Ocular perineuritis secondary to neurosyphilis.Optom Vis Sci. 2010 Oct; 87(10):E790-6.OV
Syphilis is a condition caused by the spirochete Treponema pallidum (T. pallidum). Because of its ubiquitous nature, it has been coined as "the great masquerader." Syphilis can present with a wide array of clinical symptoms and manifestations, making it difficult to diagnose. The spectrum of visual system manifestations is broad and involves the anterior and posterior segments. We report a rare case of ocular perineuritis in an HIV-positive patient with neurosyphilis.
A 33-year-old HIV-positive white male presented with blurred vision and floaters of 2 weeks duration.

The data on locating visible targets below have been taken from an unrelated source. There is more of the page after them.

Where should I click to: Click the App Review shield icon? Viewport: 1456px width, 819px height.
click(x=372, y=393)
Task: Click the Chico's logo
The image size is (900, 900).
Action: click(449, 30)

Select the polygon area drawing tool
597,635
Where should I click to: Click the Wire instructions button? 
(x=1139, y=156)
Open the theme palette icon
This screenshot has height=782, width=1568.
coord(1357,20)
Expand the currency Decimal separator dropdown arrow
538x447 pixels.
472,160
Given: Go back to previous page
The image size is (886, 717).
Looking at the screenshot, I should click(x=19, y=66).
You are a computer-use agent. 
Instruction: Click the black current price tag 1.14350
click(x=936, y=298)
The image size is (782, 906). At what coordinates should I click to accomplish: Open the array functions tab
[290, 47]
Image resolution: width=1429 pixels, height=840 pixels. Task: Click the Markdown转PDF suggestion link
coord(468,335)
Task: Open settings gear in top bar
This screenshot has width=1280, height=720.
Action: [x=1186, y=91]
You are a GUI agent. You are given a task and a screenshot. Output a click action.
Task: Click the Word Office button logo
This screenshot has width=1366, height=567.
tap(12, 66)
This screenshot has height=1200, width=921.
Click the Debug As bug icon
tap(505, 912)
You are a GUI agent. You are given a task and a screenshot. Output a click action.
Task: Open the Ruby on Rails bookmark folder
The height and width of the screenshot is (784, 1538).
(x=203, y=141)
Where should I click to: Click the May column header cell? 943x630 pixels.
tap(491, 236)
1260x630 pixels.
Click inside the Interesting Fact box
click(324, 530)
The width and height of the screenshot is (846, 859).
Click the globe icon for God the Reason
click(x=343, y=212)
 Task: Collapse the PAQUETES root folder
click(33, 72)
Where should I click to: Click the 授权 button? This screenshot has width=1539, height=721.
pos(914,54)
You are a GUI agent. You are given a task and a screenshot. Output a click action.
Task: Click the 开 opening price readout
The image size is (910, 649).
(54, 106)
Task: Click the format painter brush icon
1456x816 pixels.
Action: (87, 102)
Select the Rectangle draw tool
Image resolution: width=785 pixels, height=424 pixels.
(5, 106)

He reported coinciding neurological symptoms including headaches, nausea, and extreme weight loss. He also manifested an erythematous rash on his scalp. Fundoscopy revealed bilateral disc edema.
Syphilitic ocular perineuritis is a condition that manifests with swollen optic discs in the absence of raised intracranial pressure or visual disturbance. This condition is due to inflammation of the optic nerve sheath and is often mistaken for papilledema or papillitis. Optic perineuritis is an infrequently reported complication of syphilitic disease. Early diagnosis of neurosyphilis and its complications is critical, because it is easily treated with penicillin when initiated early on.